10. Do I need to contact someone if I am in the hospital? 
Answer 10:  You must contact BlueCross MSA at 1-800-255-5192 before a scheduled hospital admission, or within 2 business days after an emergency admission. Failure to call will result in you being responsible for a $500 Penalty.

Click here to go to the Summary Plan Description, When Dependent’s Lose Eligibility section for more information. 

11. Are there any medical deductibles or co-insurance? 
Answer 11:  Yes, under the Comprehensive Medical Benefit plan, the following deductibles and co-insurance apply:


In-Network PPO Provider Out-of-Network Non-PPO Provider
Calendar Year Deductible $200/Person $600/Family (3 or more) $400/Person $1,200/Family
Co-Insurance for Professional Charges 90% paid by Plan

10% paid by Individual

70% paid by Plan

30% paid by Individual

Click here to go to the Medical section for more information.

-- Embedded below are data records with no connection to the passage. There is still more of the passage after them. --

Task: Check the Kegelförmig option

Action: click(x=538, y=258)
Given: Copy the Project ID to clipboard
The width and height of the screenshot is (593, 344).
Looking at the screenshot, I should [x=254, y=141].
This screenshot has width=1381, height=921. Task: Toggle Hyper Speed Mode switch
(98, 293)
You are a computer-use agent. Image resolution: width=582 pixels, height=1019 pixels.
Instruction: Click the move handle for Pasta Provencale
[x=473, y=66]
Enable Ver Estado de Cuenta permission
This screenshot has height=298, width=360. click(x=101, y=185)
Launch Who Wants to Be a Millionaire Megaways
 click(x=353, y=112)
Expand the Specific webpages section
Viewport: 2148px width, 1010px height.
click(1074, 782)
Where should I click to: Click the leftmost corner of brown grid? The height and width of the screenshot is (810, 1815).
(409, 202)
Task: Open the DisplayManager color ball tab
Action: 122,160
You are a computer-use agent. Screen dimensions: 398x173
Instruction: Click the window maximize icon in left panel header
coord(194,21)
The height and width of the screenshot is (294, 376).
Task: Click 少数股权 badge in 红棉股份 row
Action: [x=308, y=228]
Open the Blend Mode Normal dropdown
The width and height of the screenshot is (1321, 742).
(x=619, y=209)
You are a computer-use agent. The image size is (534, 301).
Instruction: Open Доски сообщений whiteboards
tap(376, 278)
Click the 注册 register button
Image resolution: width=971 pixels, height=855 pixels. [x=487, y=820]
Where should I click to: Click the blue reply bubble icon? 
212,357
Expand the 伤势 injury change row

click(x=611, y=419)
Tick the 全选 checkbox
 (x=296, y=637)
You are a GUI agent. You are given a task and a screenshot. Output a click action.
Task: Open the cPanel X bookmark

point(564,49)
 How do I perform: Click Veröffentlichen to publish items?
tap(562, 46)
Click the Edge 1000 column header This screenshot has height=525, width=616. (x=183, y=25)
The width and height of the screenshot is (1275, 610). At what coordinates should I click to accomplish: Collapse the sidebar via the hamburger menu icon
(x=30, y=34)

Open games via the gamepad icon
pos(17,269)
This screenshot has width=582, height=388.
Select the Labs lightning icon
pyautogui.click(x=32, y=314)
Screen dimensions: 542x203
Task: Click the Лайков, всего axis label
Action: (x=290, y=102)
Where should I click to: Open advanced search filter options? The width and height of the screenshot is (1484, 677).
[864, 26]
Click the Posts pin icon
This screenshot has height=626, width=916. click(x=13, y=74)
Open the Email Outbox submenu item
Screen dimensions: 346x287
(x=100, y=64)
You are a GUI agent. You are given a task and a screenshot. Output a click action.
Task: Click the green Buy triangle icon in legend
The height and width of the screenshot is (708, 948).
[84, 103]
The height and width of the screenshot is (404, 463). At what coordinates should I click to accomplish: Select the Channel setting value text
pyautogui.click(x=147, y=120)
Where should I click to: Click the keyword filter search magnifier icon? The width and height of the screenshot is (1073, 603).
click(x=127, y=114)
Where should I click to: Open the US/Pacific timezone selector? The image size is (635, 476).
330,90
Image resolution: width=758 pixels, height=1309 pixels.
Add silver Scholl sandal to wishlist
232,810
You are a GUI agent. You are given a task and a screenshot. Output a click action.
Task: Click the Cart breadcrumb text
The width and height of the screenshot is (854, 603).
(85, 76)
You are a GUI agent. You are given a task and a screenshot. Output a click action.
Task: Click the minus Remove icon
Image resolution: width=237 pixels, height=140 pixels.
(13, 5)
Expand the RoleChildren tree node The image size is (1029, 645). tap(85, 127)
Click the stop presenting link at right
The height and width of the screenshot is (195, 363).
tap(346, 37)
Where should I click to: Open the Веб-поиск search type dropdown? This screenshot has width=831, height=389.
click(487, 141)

12. If I need mental health or substance abuse care, who do I call? 
Answer 12:  You or a family member must call ComPsych Guidance Resources at 1-888-860-1566 for an authorization before seeking treatment for mental health or substance abuse whether you are using a ComPsych in-network provider or using an out-of-network provider. There are no benefits available for mental health or substance abuse through the BCBS PPO Network.

Click here to go to the Behavioral Health section for more information.


13. How do I fill a prescription?
Answer 13:  You may take your prescription to any Medco participating retail pharmacy. To locate a retail pharmacy in the Medco network or get a claim form, call 1-800-939-2089 or visit their website at
www.medco.com
 

A maximum number of three (3) fills (purchases) for maintenance medications may be purchased at Retail. Thereafter, all maintenance medications must be filled through Medco’s Mail Order Program. 

Maintenance medications are those prescription medications that are continually taken on a regular basis (e.g., high blood pressure, cholesterol lowering, allergy, etc.). Prescriptions for illnesses that are temporary in nature, such as antibiotics for a respiratory infection or pain relievers, may continue to be purchased at retail, without limitation. 

Click here to go to the Prescription section for more information.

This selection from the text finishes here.